== Records supplied ==
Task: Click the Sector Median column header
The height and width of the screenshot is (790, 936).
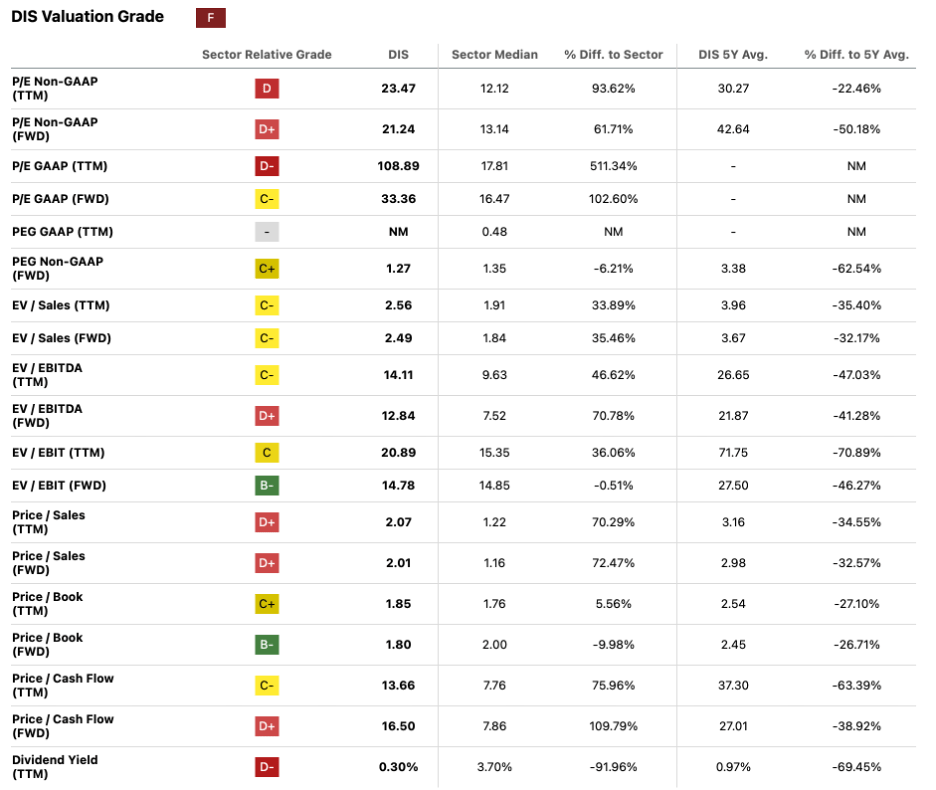Action: pyautogui.click(x=494, y=55)
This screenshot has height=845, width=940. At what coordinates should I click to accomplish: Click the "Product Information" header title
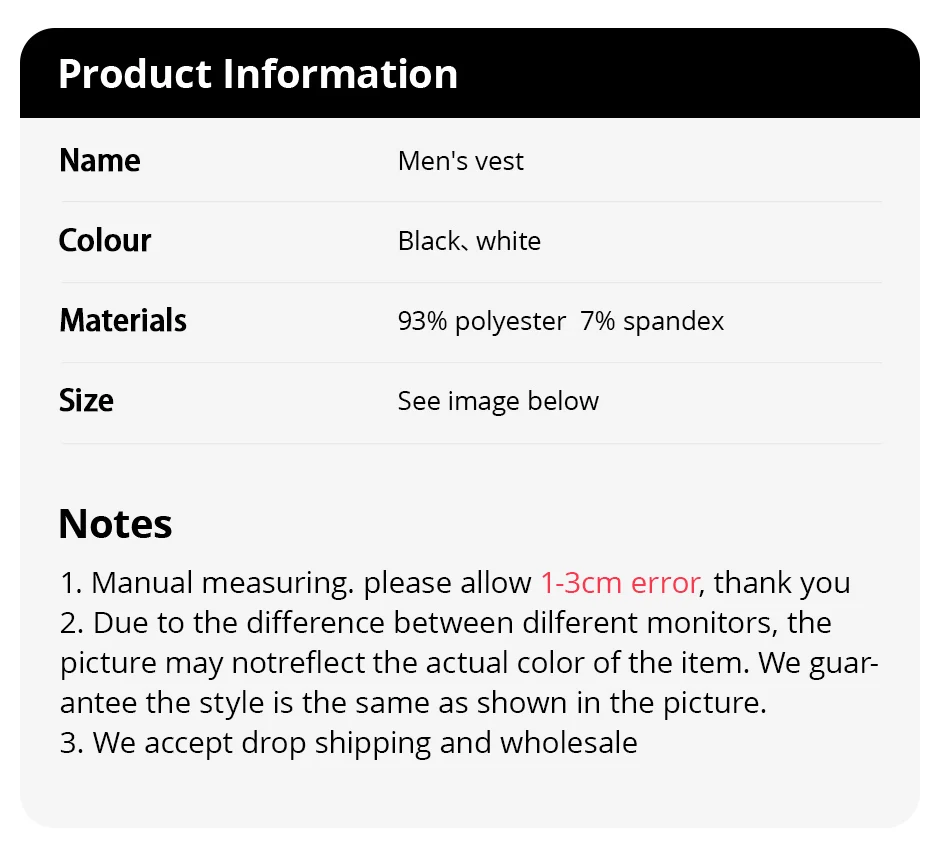[258, 74]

== Task details ==
Write out all the material above exactly, with no image carried over.

== Answer for the task ==
Task: Click the Sector Median column header
The height and width of the screenshot is (790, 936).
Action: pyautogui.click(x=494, y=55)
This screenshot has height=845, width=940. At what coordinates should I click to accomplish: Click the "Product Information" header title
[258, 74]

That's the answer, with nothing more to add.